Request:
Rewrite the listing below as a Markdown table with two columns, No. and Line: number each line of the listing in order and leave out blank lines.
Data records Start Marker
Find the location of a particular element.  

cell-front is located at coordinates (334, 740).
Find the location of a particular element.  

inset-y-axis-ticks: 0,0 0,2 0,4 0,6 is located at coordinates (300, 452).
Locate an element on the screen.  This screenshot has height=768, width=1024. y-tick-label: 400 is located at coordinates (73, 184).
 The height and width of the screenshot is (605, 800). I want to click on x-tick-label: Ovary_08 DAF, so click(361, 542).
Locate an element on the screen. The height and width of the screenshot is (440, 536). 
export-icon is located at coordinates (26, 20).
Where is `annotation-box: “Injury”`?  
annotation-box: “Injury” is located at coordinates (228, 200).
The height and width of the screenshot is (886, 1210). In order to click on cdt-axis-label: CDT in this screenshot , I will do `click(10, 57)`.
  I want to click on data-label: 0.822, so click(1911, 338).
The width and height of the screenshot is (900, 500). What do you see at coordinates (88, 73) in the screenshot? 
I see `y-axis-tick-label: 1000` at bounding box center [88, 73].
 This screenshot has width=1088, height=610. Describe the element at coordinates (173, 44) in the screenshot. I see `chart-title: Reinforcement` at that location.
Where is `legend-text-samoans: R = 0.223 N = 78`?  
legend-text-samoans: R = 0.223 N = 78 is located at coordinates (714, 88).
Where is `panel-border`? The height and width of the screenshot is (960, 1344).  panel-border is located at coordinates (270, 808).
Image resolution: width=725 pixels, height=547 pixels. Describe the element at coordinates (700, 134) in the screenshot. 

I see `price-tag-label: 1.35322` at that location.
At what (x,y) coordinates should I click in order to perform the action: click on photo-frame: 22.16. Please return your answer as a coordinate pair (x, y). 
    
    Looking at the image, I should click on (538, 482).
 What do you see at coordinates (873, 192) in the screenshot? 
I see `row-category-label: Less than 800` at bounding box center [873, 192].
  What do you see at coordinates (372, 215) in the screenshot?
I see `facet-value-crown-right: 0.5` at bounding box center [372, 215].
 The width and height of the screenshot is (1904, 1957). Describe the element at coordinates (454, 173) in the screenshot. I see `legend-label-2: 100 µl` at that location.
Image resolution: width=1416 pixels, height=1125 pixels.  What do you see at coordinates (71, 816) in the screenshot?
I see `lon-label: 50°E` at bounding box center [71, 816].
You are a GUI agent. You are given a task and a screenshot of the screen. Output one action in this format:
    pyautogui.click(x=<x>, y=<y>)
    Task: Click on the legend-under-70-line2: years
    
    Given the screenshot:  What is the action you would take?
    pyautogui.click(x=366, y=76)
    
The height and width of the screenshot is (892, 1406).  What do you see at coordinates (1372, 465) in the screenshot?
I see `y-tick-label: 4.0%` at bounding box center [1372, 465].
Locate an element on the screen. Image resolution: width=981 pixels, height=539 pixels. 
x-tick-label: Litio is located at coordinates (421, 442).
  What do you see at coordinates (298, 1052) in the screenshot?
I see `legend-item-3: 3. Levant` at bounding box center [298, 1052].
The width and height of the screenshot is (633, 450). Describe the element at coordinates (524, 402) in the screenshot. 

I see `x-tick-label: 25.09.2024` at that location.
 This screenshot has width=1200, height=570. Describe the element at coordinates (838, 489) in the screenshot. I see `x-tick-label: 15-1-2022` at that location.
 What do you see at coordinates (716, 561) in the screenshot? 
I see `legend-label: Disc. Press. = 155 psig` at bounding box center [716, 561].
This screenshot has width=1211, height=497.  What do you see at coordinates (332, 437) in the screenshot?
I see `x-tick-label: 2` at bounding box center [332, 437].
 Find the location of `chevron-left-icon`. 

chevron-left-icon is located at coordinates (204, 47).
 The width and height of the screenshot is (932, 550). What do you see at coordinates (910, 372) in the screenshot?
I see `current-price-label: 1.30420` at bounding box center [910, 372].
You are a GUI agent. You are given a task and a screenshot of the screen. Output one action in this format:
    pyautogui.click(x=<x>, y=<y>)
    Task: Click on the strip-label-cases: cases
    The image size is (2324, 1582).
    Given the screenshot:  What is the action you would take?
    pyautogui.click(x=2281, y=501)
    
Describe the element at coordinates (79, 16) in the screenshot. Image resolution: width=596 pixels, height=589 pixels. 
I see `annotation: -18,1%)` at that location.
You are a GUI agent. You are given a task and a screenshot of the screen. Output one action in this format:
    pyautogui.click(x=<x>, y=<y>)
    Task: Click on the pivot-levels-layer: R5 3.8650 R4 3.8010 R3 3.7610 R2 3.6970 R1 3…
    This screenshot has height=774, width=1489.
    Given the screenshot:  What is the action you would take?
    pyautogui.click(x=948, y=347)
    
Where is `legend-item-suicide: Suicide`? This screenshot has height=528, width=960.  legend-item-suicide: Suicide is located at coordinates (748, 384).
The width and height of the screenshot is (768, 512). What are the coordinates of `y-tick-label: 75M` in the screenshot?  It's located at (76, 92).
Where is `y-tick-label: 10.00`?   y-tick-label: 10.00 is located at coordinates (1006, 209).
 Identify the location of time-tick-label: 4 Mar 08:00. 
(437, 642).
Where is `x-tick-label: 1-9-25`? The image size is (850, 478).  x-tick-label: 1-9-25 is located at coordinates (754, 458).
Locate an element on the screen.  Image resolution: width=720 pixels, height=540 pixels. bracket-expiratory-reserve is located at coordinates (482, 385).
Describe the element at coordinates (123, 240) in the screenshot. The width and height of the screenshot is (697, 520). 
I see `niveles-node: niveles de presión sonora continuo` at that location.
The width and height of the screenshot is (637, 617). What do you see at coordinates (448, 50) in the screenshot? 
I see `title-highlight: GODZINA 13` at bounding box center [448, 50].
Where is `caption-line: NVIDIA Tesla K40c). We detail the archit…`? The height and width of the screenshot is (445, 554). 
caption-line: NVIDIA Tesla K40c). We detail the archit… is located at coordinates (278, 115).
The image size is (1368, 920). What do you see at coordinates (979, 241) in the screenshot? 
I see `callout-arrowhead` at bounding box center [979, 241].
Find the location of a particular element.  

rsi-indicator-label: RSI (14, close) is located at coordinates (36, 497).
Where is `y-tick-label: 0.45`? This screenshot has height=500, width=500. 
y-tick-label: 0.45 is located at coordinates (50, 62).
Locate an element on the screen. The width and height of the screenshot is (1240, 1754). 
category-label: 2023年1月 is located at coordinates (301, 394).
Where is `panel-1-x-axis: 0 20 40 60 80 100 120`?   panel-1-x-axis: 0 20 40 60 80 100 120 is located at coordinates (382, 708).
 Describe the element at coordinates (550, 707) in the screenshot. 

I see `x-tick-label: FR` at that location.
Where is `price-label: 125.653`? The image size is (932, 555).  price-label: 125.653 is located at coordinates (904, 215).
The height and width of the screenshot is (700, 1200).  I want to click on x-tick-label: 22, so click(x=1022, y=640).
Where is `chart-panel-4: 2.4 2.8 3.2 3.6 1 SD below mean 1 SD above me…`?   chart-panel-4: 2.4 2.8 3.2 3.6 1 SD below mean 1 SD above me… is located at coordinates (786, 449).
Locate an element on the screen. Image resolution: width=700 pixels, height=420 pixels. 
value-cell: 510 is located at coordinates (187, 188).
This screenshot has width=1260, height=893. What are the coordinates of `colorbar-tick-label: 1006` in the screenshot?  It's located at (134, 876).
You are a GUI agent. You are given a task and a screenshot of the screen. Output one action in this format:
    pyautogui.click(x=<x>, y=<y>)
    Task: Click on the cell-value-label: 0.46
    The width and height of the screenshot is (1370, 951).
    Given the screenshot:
Data records End Marker
Solution to the exercise:
| No. | Line |
|---|---|
| 1 | Find the location of a particular element.   |
| 2 | cell-front is located at coordinates (334, 740). |
| 3 | Find the location of a particular element.   |
| 4 | inset-y-axis-ticks: 0,0 0,2 0,4 0,6 is located at coordinates (300, 452). |
| 5 | Locate an element on the screen.  This screenshot has height=768, width=1024. y-tick-label: 400 is located at coordinates (73, 184). |
| 6 |  The height and width of the screenshot is (605, 800). I want to click on x-tick-label: Ovary_08 DAF, so click(361, 542). |
| 7 | Locate an element on the screen. The height and width of the screenshot is (440, 536).  |
| 8 | export-icon is located at coordinates (26, 20). |
| 9 | Where is `annotation-box: “Injury”`?   |
| 10 | annotation-box: “Injury” is located at coordinates (228, 200). |
| 11 | The height and width of the screenshot is (886, 1210). In order to click on cdt-axis-label: CDT in this screenshot , I will do `click(10, 57)`. |
| 12 |   I want to click on data-label: 0.822, so click(1911, 338). |
| 13 | The width and height of the screenshot is (900, 500). What do you see at coordinates (88, 73) in the screenshot?  |
| 14 | I see `y-axis-tick-label: 1000` at bounding box center [88, 73]. |
| 15 |  This screenshot has width=1088, height=610. Describe the element at coordinates (173, 44) in the screenshot. I see `chart-title: Reinforcement` at that location. |
| 16 | Where is `legend-text-samoans: R = 0.223 N = 78`?   |
| 17 | legend-text-samoans: R = 0.223 N = 78 is located at coordinates (714, 88). |
| 18 | Where is `panel-border`? The height and width of the screenshot is (960, 1344).  panel-border is located at coordinates (270, 808). |
| 19 | Image resolution: width=725 pixels, height=547 pixels. Describe the element at coordinates (700, 134) in the screenshot.  |
| 20 | I see `price-tag-label: 1.35322` at that location. |
| 21 | At what (x,y) coordinates should I click in order to perform the action: click on photo-frame: 22.16. Please return your answer as a coordinate pair (x, y).  |
| 22 |     Looking at the image, I should click on (538, 482). |
| 23 |  What do you see at coordinates (873, 192) in the screenshot?  |
| 24 | I see `row-category-label: Less than 800` at bounding box center [873, 192]. |
| 25 |   What do you see at coordinates (372, 215) in the screenshot? |
| 26 | I see `facet-value-crown-right: 0.5` at bounding box center [372, 215]. |
| 27 |  The width and height of the screenshot is (1904, 1957). Describe the element at coordinates (454, 173) in the screenshot. I see `legend-label-2: 100 µl` at that location. |
| 28 | Image resolution: width=1416 pixels, height=1125 pixels.  What do you see at coordinates (71, 816) in the screenshot? |
| 29 | I see `lon-label: 50°E` at bounding box center [71, 816]. |
| 30 | You are a GUI agent. You are given a task and a screenshot of the screen. Output one action in this format: |
| 31 |     pyautogui.click(x=<x>, y=<y>) |
| 32 |     Task: Click on the legend-under-70-line2: years |
| 33 |     Given the screenshot:  What is the action you would take? |
| 34 |     pyautogui.click(x=366, y=76) |
| 35 | The height and width of the screenshot is (892, 1406).  What do you see at coordinates (1372, 465) in the screenshot? |
| 36 | I see `y-tick-label: 4.0%` at bounding box center [1372, 465]. |
| 37 | Locate an element on the screen. Image resolution: width=981 pixels, height=539 pixels.  |
| 38 | x-tick-label: Litio is located at coordinates (421, 442). |
| 39 |   What do you see at coordinates (298, 1052) in the screenshot? |
| 40 | I see `legend-item-3: 3. Levant` at bounding box center [298, 1052]. |
| 41 | The width and height of the screenshot is (633, 450). Describe the element at coordinates (524, 402) in the screenshot.  |
| 42 | I see `x-tick-label: 25.09.2024` at that location. |
| 43 |  This screenshot has width=1200, height=570. Describe the element at coordinates (838, 489) in the screenshot. I see `x-tick-label: 15-1-2022` at that location. |
| 44 |  What do you see at coordinates (716, 561) in the screenshot?  |
| 45 | I see `legend-label: Disc. Press. = 155 psig` at bounding box center [716, 561]. |
| 46 | This screenshot has width=1211, height=497.  What do you see at coordinates (332, 437) in the screenshot? |
| 47 | I see `x-tick-label: 2` at bounding box center [332, 437]. |
| 48 |  Find the location of `chevron-left-icon`.  |
| 49 | chevron-left-icon is located at coordinates (204, 47). |
| 50 |  The width and height of the screenshot is (932, 550). What do you see at coordinates (910, 372) in the screenshot? |
| 51 | I see `current-price-label: 1.30420` at bounding box center [910, 372]. |
| 52 | You are a GUI agent. You are given a task and a screenshot of the screen. Output one action in this format: |
| 53 |     pyautogui.click(x=<x>, y=<y>) |
| 54 |     Task: Click on the strip-label-cases: cases |
| 55 |     The image size is (2324, 1582). |
| 56 |     Given the screenshot:  What is the action you would take? |
| 57 |     pyautogui.click(x=2281, y=501) |
| 58 | Describe the element at coordinates (79, 16) in the screenshot. Image resolution: width=596 pixels, height=589 pixels.  |
| 59 | I see `annotation: -18,1%)` at that location. |
| 60 | You are a GUI agent. You are given a task and a screenshot of the screen. Output one action in this format: |
| 61 |     pyautogui.click(x=<x>, y=<y>) |
| 62 |     Task: Click on the pivot-levels-layer: R5 3.8650 R4 3.8010 R3 3.7610 R2 3.6970 R1 3… |
| 63 |     This screenshot has height=774, width=1489. |
| 64 |     Given the screenshot:  What is the action you would take? |
| 65 |     pyautogui.click(x=948, y=347) |
| 66 | Where is `legend-item-suicide: Suicide`? This screenshot has height=528, width=960.  legend-item-suicide: Suicide is located at coordinates (748, 384). |
| 67 | The width and height of the screenshot is (768, 512). What are the coordinates of `y-tick-label: 75M` in the screenshot?  It's located at (76, 92). |
| 68 | Where is `y-tick-label: 10.00`?   y-tick-label: 10.00 is located at coordinates (1006, 209). |
| 69 |  Identify the location of time-tick-label: 4 Mar 08:00.  |
| 70 | (437, 642). |
| 71 | Where is `x-tick-label: 1-9-25`? The image size is (850, 478).  x-tick-label: 1-9-25 is located at coordinates (754, 458). |
| 72 | Locate an element on the screen.  Image resolution: width=720 pixels, height=540 pixels. bracket-expiratory-reserve is located at coordinates (482, 385). |
| 73 | Describe the element at coordinates (123, 240) in the screenshot. The width and height of the screenshot is (697, 520).  |
| 74 | I see `niveles-node: niveles de presión sonora continuo` at that location. |
| 75 | The width and height of the screenshot is (637, 617). What do you see at coordinates (448, 50) in the screenshot?  |
| 76 | I see `title-highlight: GODZINA 13` at bounding box center [448, 50]. |
| 77 | Where is `caption-line: NVIDIA Tesla K40c). We detail the archit…`? The height and width of the screenshot is (445, 554).  |
| 78 | caption-line: NVIDIA Tesla K40c). We detail the archit… is located at coordinates (278, 115). |
| 79 | The image size is (1368, 920). What do you see at coordinates (979, 241) in the screenshot?  |
| 80 | I see `callout-arrowhead` at bounding box center [979, 241]. |
| 81 | Find the location of a particular element.   |
| 82 | rsi-indicator-label: RSI (14, close) is located at coordinates (36, 497). |
| 83 | Where is `y-tick-label: 0.45`? This screenshot has height=500, width=500.  |
| 84 | y-tick-label: 0.45 is located at coordinates (50, 62). |
| 85 | Locate an element on the screen. The width and height of the screenshot is (1240, 1754).  |
| 86 | category-label: 2023年1月 is located at coordinates (301, 394). |
| 87 | Where is `panel-1-x-axis: 0 20 40 60 80 100 120`?   panel-1-x-axis: 0 20 40 60 80 100 120 is located at coordinates (382, 708). |
| 88 |  Describe the element at coordinates (550, 707) in the screenshot.  |
| 89 | I see `x-tick-label: FR` at that location. |
| 90 | Where is `price-label: 125.653`? The image size is (932, 555).  price-label: 125.653 is located at coordinates (904, 215). |
| 91 | The height and width of the screenshot is (700, 1200).  I want to click on x-tick-label: 22, so click(x=1022, y=640). |
| 92 | Where is `chart-panel-4: 2.4 2.8 3.2 3.6 1 SD below mean 1 SD above me…`?   chart-panel-4: 2.4 2.8 3.2 3.6 1 SD below mean 1 SD above me… is located at coordinates (786, 449). |
| 93 | Locate an element on the screen. Image resolution: width=700 pixels, height=420 pixels.  |
| 94 | value-cell: 510 is located at coordinates (187, 188). |
| 95 | This screenshot has width=1260, height=893. What are the coordinates of `colorbar-tick-label: 1006` in the screenshot?  It's located at (134, 876). |
| 96 | You are a GUI agent. You are given a task and a screenshot of the screen. Output one action in this format: |
| 97 |     pyautogui.click(x=<x>, y=<y>) |
| 98 |     Task: Click on the cell-value-label: 0.46 |
| 99 |     The width and height of the screenshot is (1370, 951). |
| 100 |     Given the screenshot: |